== Required action ==
Print out the records that follow, exactly and completely.

== Dataset ==
════════

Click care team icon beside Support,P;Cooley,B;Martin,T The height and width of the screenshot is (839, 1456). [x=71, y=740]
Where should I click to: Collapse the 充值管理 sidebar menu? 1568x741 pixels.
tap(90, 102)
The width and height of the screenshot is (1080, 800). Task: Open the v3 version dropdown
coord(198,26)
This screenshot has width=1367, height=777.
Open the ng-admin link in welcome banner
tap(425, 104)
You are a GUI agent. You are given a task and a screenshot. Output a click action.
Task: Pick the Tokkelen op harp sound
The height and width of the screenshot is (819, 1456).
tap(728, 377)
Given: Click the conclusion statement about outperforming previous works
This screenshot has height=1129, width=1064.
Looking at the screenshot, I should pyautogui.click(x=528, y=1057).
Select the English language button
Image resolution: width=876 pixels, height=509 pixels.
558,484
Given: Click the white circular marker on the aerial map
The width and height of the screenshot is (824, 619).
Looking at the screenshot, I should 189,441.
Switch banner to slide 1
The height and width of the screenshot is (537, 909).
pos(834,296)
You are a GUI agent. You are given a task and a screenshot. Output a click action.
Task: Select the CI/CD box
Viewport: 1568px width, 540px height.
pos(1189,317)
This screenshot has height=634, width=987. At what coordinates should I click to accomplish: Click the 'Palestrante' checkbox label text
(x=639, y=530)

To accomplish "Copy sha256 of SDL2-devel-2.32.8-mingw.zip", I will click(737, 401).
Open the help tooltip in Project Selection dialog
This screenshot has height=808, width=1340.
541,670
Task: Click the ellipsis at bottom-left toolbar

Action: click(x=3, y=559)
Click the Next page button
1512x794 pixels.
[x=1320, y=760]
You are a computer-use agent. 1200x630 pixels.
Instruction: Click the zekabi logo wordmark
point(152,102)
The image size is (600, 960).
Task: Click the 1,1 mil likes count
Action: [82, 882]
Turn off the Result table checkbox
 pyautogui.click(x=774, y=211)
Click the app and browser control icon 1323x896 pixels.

════════

== Finished task ==
Click care team icon beside Support,P;Cooley,B;Martin,T The height and width of the screenshot is (839, 1456). [x=71, y=740]
Where should I click to: Collapse the 充值管理 sidebar menu? 1568x741 pixels.
tap(90, 102)
The width and height of the screenshot is (1080, 800). Task: Open the v3 version dropdown
coord(198,26)
This screenshot has width=1367, height=777.
Open the ng-admin link in welcome banner
tap(425, 104)
You are a GUI agent. You are given a task and a screenshot. Output a click action.
Task: Pick the Tokkelen op harp sound
The height and width of the screenshot is (819, 1456).
tap(728, 377)
Given: Click the conclusion statement about outperforming previous works
This screenshot has height=1129, width=1064.
Looking at the screenshot, I should pyautogui.click(x=528, y=1057).
Select the English language button
Image resolution: width=876 pixels, height=509 pixels.
558,484
Given: Click the white circular marker on the aerial map
The width and height of the screenshot is (824, 619).
Looking at the screenshot, I should 189,441.
Switch banner to slide 1
The height and width of the screenshot is (537, 909).
pos(834,296)
You are a GUI agent. You are given a task and a screenshot. Output a click action.
Task: Select the CI/CD box
Viewport: 1568px width, 540px height.
pos(1189,317)
This screenshot has height=634, width=987. At what coordinates should I click to accomplish: Click the 'Palestrante' checkbox label text
(x=639, y=530)

To accomplish "Copy sha256 of SDL2-devel-2.32.8-mingw.zip", I will click(737, 401).
Open the help tooltip in Project Selection dialog
This screenshot has height=808, width=1340.
541,670
Task: Click the ellipsis at bottom-left toolbar

Action: click(x=3, y=559)
Click the Next page button
1512x794 pixels.
[x=1320, y=760]
You are a computer-use agent. 1200x630 pixels.
Instruction: Click the zekabi logo wordmark
point(152,102)
The image size is (600, 960).
Task: Click the 1,1 mil likes count
Action: [82, 882]
Turn off the Result table checkbox
 pyautogui.click(x=774, y=211)
Click the app and browser control icon 1323x896 pixels.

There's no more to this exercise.